Bali was a fun place to grow up with her younger brother.
"You get all these beautiful beaches and lots of colours around you. On ceremonial days all the Balinese make...beautiful offerings," she said.
But life in Bali is not always like the glossy tourist brochure.
"In Bali the people are always friendly, always smiling. But it can be a hard life. If you want to make something work, you work hard. But sometimes you don't get that fair chance ," she said.
Learning English as a schoolgirl, Henny finished high school and went back to Java to study fashion design and French.
"My mum made me realise that I really liked fashion. I realised this was what I wanted to do," she said.

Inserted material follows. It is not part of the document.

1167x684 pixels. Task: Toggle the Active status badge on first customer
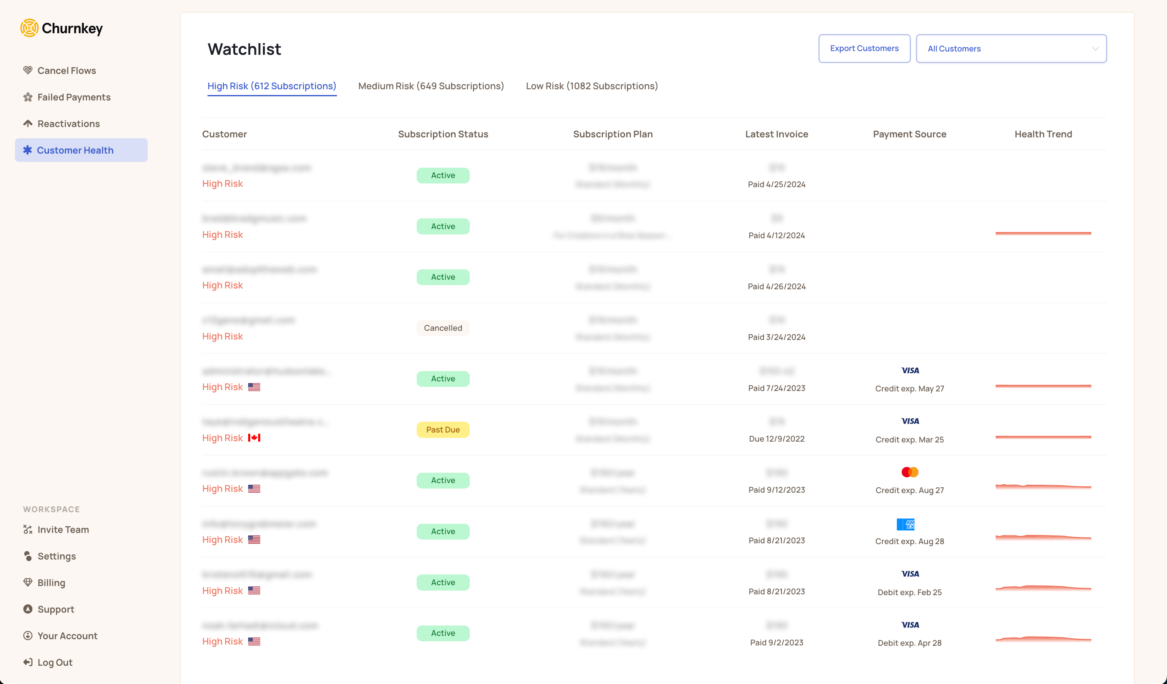tap(443, 175)
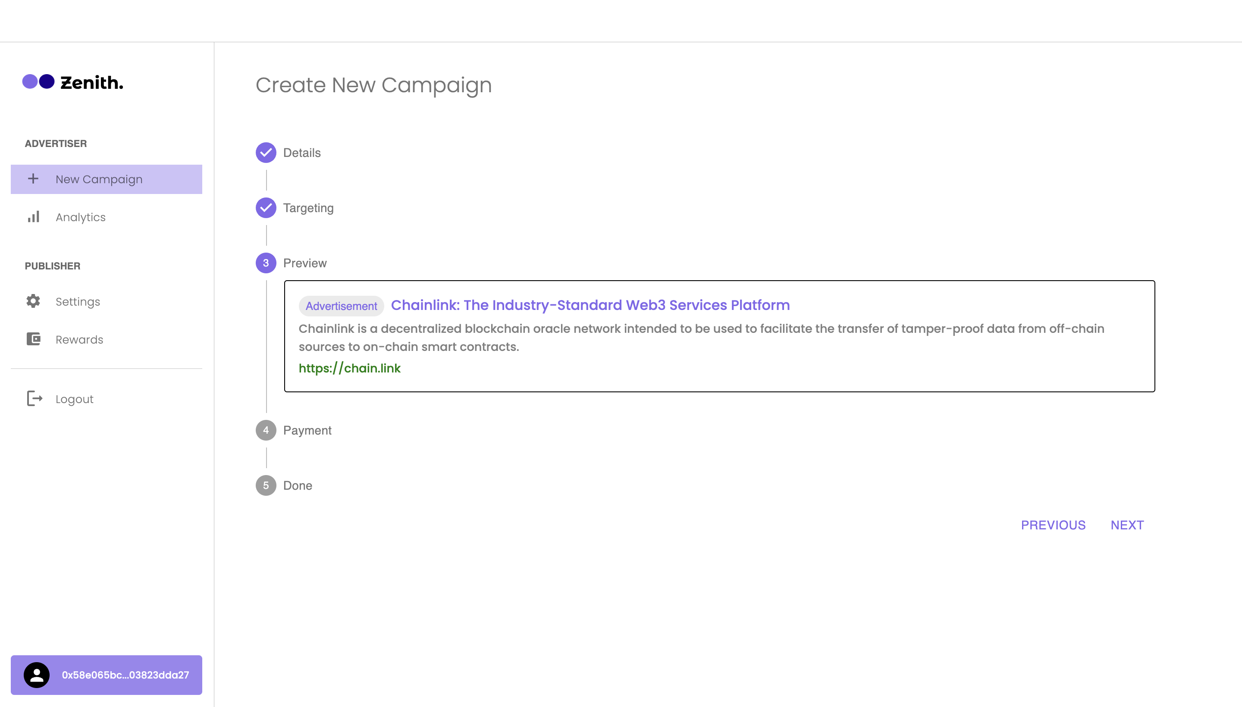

After a year, Henny headed to Paris for three years to study at private fashion school Esmod.
"I learnt how to sew, how to do sketches, mix colours and the history of fashion.I lived in the 16th arrondissement. My apartment was tiny. I would work in an Indonesian restaurant. I loved the champagne, the food and I loved that the French often get together," she said.
Finishing her studies, she opened a boutique in Bali, selling women's clothes.

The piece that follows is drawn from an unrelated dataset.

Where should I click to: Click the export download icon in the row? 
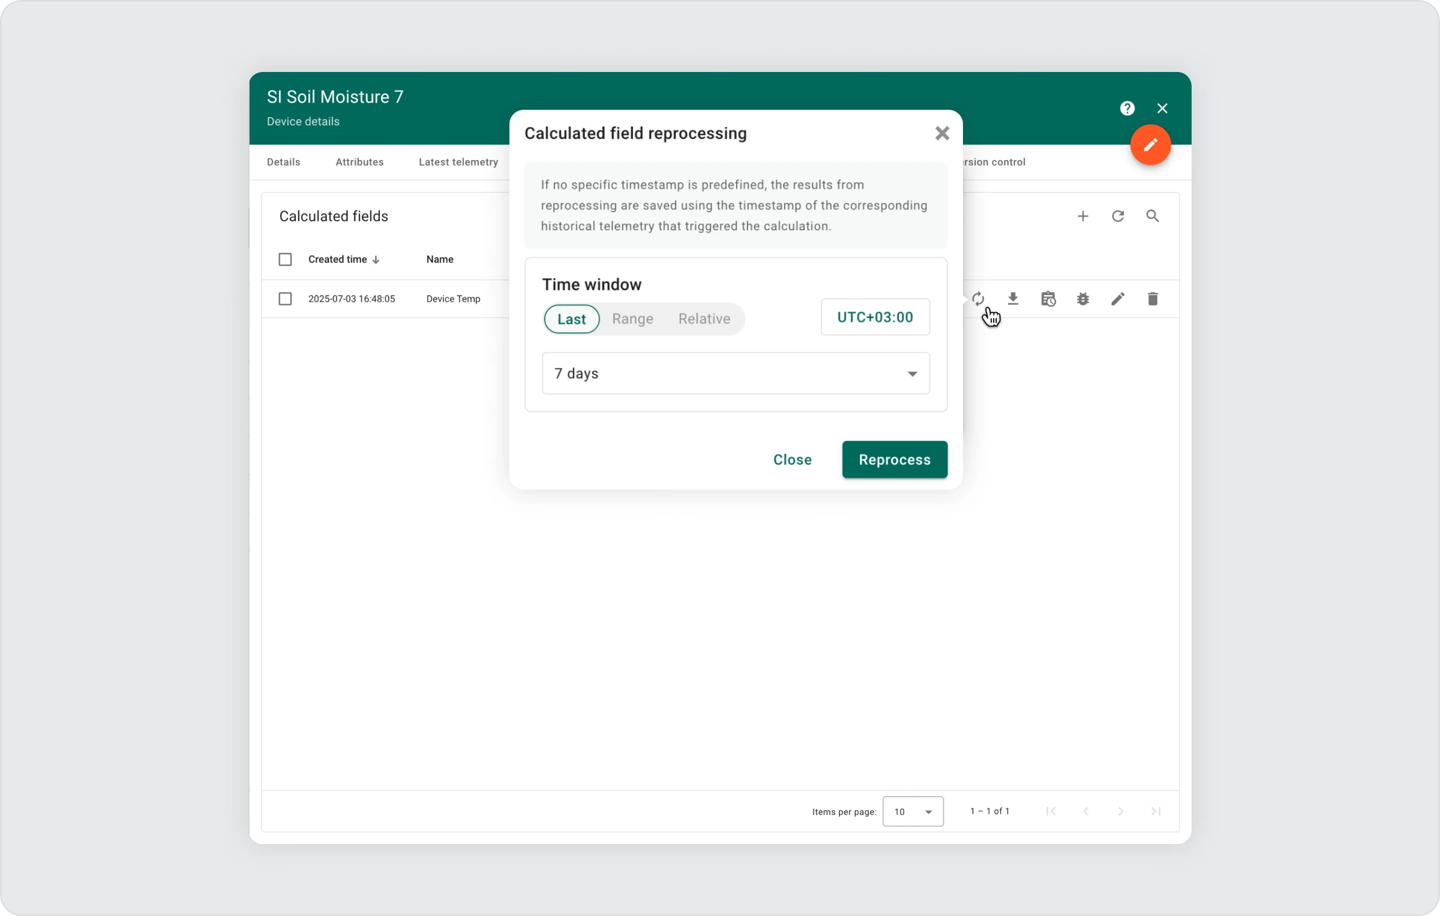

"I would design the clothes, make the pattern and cut the fabric. A seamstress would sew them for me. I actually hated sewing at school," she said.
The business was successful to start but Henny got swept up in the party side of Bali.

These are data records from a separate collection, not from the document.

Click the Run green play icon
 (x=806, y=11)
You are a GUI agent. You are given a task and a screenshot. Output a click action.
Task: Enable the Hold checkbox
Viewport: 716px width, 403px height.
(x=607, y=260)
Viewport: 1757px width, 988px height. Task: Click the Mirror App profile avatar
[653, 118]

"It was hard work. I think I wasn't focused. I got sucked into the glamorous lifestyle of fashion and Bali. Bali can be party central."
Feeling her life had become all about fashion, Henny felt it was time for a new chapter.
"I wanted to explore what else I could do," she said.
In 2007, Henny made a life-changing trip to Australia.
"I went to Sydney and came to Mackay to visit a friend. We headed out to the Northern Beaches Bowls Club for New Year's Eve and I asked for a special drink.
"They didn't have it so they said talk to the manager, Jayson. It was a classical love story, meeting at the bowls club," she laughs.
The couple became friends and when Henny returned to Bali to renew her visa, Jayson decided to follow her.
In 2010 they married at the Mackay Courthouse and Henny recently became an Australian citizen.
"I became a citizen because I feel this is my home now. My kids were born Australian and so is my husband so it's the right thing to do for me. I feel like I'm already a true blue Aussie. I can sing the national anthem better than my husband," she said.
Henny has made the most of the opportunities living in Australia has given her.
She has a children's fashion line, inspired by daughter Saige, 5.
After helping son Jacob, 7, who has autism through school, she is studying to be a teacher's aide.
"It's something I'm working on. I love Australia. If you want it, you work for it and you get it. In Indonesia it's harder to get where you want to be. You get a fair chance in everything here," she said
Henny would also like her children to experience living in Bali.
"I would love to take my kids back ...for a summer, to go to school and learn the language. Mackay is home. Home is where my family is."